Les premières investigations, menées dans les années soixante-dix du siècle dernier, ont mis en lumière sur la colline "Cresta di Gallo" une nécropole, constituée d'une centaine de tombes rupestres. Elles ont une forme de "cave", avec plante circulaire et parfois petites dromos (couloir d'accès): elles accueillaient plus enterrés avec mobilier funéraire composé de tasses sur haut pied et bols ; malheureusement, au fil des ans, le manque de contrôle et de fouilles illégales ont causé la perte de la plupart des kits. Un autre et plus petit nécropole a également été trouvé dans la partie sud-ouest de la colline, au sommet de laquelle sont encore visibles les vestiges de l'ancien château d’âge arabo-normand, peu étudiées et connues.
Les fouilles, menées par la Soprintendenza per i Beni Archeologici della provincia di Trapani, ont commencé en 1994 et ont mise en lumière à plusieurs reprises les installations de logement. En eux se trouvent des éléments de la tradition (la hutte ronde) et des éléments innovants (le bâtiment rectangulaire), ce qui démontre d'une part la pénétration des influences Égée-mycéniens présents dans l'Est, de l'autre part la forte tradition de la culture Sican. Une grande partie de la ville, formée par la juxtaposition de huttes circulaires (parfois avec des environnements ci-jointes) et bâtiments rectangulaires unicellulaires, démontre la coexistence de ces deux types de construction. Les huttes circulaires, plus riches de l'ameublement et peut-être plus pertinents dans le contexte abitatif, ont la particularité d'une seconde entrée ouverte sur une partie circulaire de la paroi préfixé à l'entrée sur l'axe avec ce dernier. Cet aspect renvoie au caractère de montagne de ce village, parce que ces deux entrées découlaient de la nécessité d'un abri contre les vents forts et froids d'hiver.
Chaque maison, mais surtout ces circulaires qui devaient être utilisés pour les activités quotidiennes de cuisson, broyage, stockage des aliments, le tissage, etc., est riche en artefacts, vasculaires et non, de toute forme et taille.
Sa position stratégique et son importance devaient être à l'origine de sa disparition : Mokarta cesse de vivre à la fine du XIe siècle. a. C. (si pas dans X), suite à une destruction probable opéré probablement par les Elimi. Outre les traces évidentes de la tragédie de la fin, au cours de laquelle une jeune femme a perdit la vie, et qui a été trouvé avec un vase dans ses mains, toutes les huttes ont fouillé jusqu'à présent des preuves plus ou moins claire de destruction et, en tout cas, d'abandon hâtif.

 

Références bibliographiques::

S. Tusa, F. Nicoletti (2000). L'epilogo sicano nella Sicilia Occidentale: il caso Mokarta - Capanna I. In: Atti delle Terze giornate internazionali di studi sull'area Elima, Gibellina - Erice - Contessa Entellina, 23-26 ottobre 1997, pp. 963-984.

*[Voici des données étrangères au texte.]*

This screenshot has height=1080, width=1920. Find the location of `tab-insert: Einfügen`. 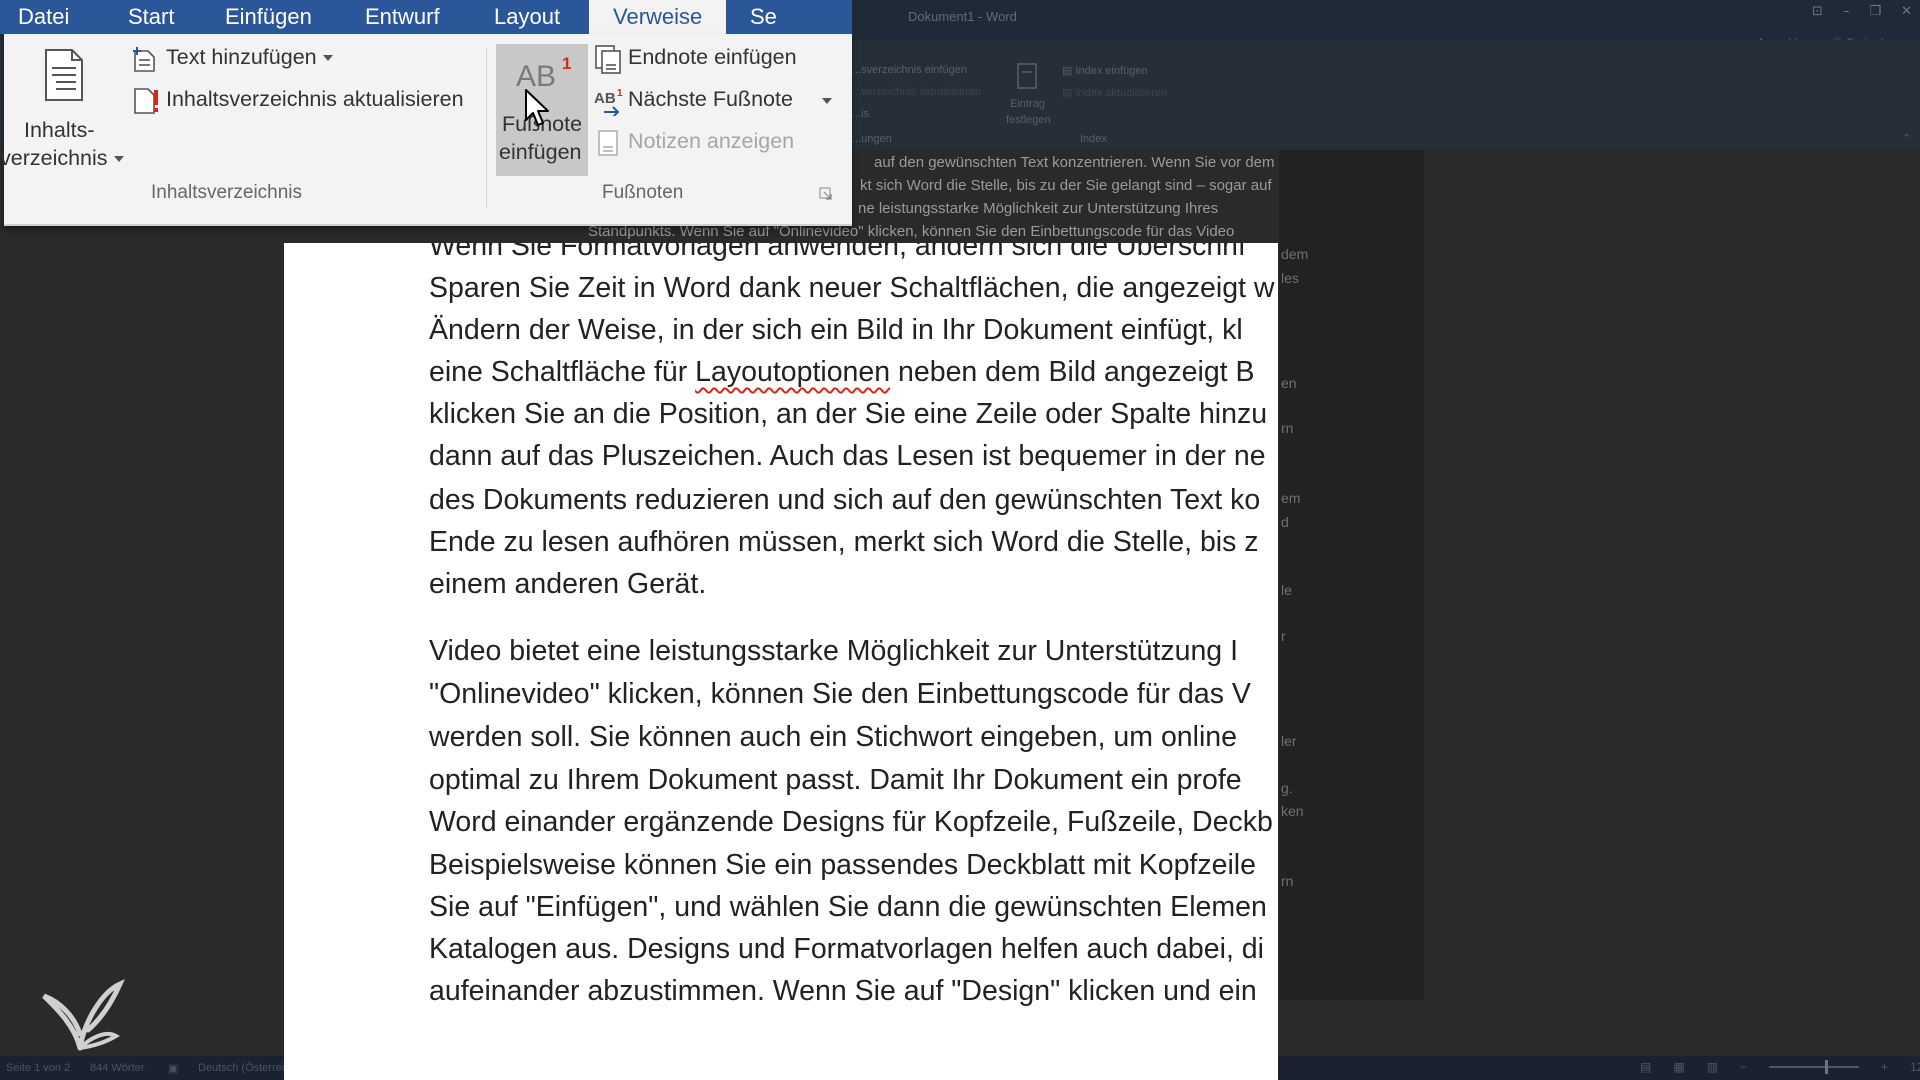

tab-insert: Einfügen is located at coordinates (268, 17). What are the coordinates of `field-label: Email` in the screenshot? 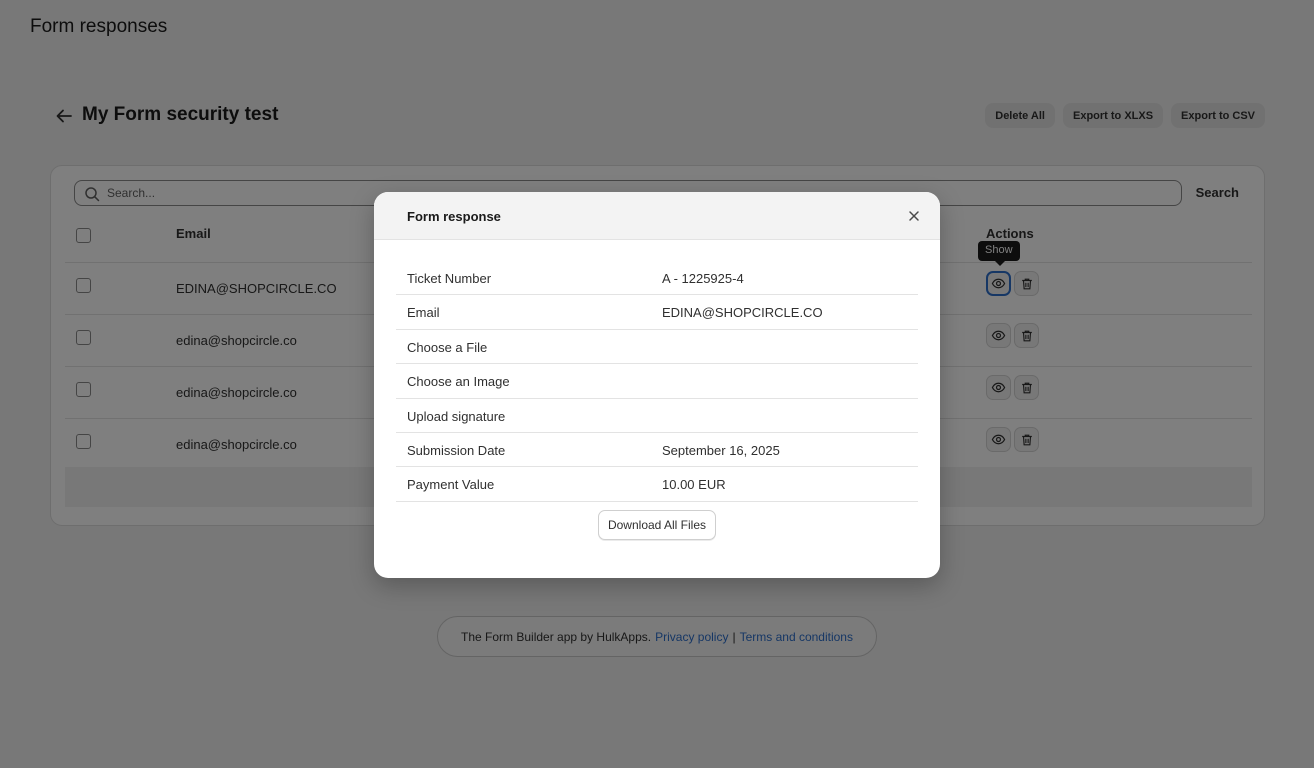 It's located at (424, 313).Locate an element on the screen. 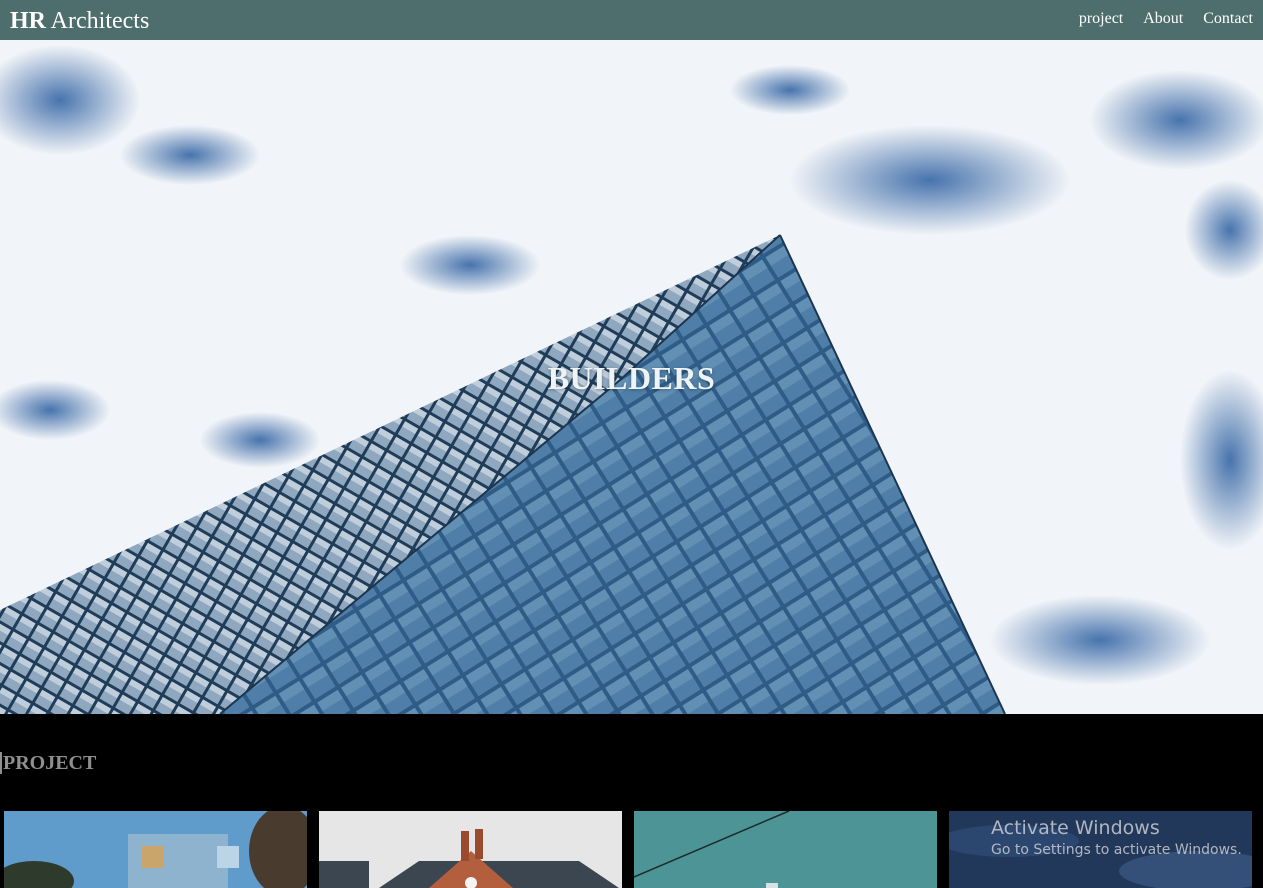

F. Nicoletti, S. Tusa (2006). L'insediamento del tardo Bronzo di Mokarta (strutture e scavi 1994-97). In: Atti della XLI Riunione scientifica : dai ciclopi agli ecisti : società e territorio nella Sicilia preistorica e protostorica, San Cipirello (PA), 16-19 novembre 2006, pp. 905-916.

S. Tusa (2009). Da Mokarta a Monte Polizzo: la transizione dall'età del Bronzo Finale all'età del Ferro. In: atti del V Convegno di Studi del "Progetto Mesogheia", Caltanissetta il 10-11 maggio 2008, pp. 27-52.